TASK TO CARRY OUT :: Starting at the line that contains "This screenshot has width=1202, height=651.", copy each line through the end of the listing below. Include both ends and output nothing more.

GIVEN DATA ::
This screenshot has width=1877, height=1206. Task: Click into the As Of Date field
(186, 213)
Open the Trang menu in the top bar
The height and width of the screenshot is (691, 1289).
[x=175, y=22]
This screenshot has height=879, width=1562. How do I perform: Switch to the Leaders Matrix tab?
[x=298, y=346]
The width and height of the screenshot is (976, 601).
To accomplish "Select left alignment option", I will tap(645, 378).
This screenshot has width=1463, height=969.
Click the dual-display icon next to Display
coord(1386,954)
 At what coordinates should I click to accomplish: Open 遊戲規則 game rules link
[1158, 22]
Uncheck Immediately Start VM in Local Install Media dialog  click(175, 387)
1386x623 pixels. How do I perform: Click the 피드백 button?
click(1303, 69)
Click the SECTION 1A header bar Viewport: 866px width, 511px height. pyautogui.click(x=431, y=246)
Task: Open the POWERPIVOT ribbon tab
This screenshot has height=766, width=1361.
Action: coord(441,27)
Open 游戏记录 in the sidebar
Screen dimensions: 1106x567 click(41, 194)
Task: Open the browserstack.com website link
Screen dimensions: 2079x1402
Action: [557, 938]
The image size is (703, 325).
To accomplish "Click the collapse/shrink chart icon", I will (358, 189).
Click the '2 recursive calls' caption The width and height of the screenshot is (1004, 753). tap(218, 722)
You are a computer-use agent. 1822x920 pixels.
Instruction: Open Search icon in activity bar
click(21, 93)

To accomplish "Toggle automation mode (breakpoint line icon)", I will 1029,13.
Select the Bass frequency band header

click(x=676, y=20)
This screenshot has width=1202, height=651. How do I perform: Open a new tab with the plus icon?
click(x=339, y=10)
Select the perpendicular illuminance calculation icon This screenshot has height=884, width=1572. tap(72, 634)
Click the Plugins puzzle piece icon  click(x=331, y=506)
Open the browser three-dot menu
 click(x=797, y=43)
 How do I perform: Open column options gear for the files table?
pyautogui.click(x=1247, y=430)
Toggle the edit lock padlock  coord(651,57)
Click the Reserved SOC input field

RESPONSE TO THE EXERCISE ::
This screenshot has width=1202, height=651. How do I perform: Open a new tab with the plus icon?
click(x=339, y=10)
Select the perpendicular illuminance calculation icon This screenshot has height=884, width=1572. tap(72, 634)
Click the Plugins puzzle piece icon  click(x=331, y=506)
Open the browser three-dot menu
 click(x=797, y=43)
 How do I perform: Open column options gear for the files table?
pyautogui.click(x=1247, y=430)
Toggle the edit lock padlock  coord(651,57)
Click the Reserved SOC input field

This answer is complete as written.